Sequence Selection With Dispersion-Aware Metric for Long-Haul Transmission Systems

Sequence selection (SS) potentially offers a pragmatic way to unlock nonlinear shaping gains in coherent optical fiber communications beyond those offered by probabilistic constellation shaping (PCS). We introduce a novel sign-dependent metric: the energy dispersion index (EDI) of sequences that endured chromatic dispersion, denoted as D-EDI, which exhibits more accurate opposite variations with the transmission performance compared to the standard EDI metric. Then, by applying D-EDI and EDI to the SS process, we present two signaling approaches denoted as D-SS and E-SS respectively. These approaches are designed to minimize rate loss and enhance transmission performance in nonlinear optical fiber transmission systems, catering to both short-distance and long-haul scenarios.
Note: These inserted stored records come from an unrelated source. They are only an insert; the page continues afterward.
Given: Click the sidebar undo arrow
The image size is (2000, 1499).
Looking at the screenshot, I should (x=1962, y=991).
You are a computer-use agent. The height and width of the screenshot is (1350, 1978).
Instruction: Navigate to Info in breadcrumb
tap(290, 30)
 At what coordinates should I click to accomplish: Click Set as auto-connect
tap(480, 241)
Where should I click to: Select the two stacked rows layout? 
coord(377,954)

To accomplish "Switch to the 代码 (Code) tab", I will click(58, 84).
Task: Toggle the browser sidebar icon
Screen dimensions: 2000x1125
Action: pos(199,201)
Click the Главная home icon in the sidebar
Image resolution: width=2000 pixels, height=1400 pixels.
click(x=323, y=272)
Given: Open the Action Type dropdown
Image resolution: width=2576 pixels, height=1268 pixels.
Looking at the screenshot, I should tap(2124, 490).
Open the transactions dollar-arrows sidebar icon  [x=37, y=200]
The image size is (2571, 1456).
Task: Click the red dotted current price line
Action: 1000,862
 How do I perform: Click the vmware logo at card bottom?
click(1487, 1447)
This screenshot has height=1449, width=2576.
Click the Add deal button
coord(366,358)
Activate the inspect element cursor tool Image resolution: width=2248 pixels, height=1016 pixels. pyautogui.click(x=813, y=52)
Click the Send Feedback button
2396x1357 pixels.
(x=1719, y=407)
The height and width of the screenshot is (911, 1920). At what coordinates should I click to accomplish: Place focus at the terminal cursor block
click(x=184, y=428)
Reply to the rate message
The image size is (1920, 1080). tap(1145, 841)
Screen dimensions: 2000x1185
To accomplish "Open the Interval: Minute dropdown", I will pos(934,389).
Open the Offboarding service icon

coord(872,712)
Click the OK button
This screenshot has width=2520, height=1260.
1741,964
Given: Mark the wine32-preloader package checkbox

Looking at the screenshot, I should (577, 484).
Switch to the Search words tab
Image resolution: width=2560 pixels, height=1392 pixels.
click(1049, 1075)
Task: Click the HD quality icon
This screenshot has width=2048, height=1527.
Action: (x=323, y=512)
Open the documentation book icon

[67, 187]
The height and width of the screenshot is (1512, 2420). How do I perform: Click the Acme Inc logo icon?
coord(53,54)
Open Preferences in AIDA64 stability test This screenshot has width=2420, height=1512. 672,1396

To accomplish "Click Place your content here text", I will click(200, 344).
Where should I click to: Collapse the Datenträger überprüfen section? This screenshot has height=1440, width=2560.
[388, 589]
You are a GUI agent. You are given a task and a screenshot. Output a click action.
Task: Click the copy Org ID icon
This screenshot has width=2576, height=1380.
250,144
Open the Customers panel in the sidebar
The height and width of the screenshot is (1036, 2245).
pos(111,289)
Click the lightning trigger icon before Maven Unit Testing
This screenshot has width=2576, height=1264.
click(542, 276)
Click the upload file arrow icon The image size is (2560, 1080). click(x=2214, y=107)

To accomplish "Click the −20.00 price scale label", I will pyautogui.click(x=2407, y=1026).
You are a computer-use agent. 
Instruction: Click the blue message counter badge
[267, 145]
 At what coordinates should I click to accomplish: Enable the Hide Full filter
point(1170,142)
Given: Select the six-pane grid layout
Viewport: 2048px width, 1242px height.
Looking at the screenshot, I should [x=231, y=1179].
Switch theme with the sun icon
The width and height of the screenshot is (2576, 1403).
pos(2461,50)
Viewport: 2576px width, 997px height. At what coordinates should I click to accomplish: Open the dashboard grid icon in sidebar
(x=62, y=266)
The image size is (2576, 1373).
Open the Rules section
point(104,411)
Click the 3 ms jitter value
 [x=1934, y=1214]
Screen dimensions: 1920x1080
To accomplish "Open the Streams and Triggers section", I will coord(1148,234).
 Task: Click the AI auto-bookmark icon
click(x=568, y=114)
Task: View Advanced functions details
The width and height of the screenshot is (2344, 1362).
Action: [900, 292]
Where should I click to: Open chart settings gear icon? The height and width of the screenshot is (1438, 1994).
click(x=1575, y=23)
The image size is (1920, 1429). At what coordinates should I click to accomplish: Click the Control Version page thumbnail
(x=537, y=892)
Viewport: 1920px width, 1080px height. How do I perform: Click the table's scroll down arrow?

With enumerative sphere shaping (ESS) as distribution matcher (DM), our simulation results reveal significant performance gains over ESS without SS, with improvements up to 0.4 bits/4D-symbol. These improvements were observed over a 205-km single-span standard single mode fiber link in wavelength-division multiplexing (WDM) transmission, with five dual-polarization channels, each operating at a net rate of 400 Gbit/s. Furthermore, we demonstrate that D-SS surpasses ESS without SS by 0.03 bits/4D-symbol in achievable information rate over a 30 x 80 km link in a single-wavelength, with 8 discrete multi-band (DMB) transmission, and an 880 Gbit/s net rate. Notably, our proposed D-SS scheme achieves similar performance to a sequence selection based on a full split-step Fourier method (SSFM) simulation and it consistently delivers throughput enhancements across various block lengths and selected sequence lengths.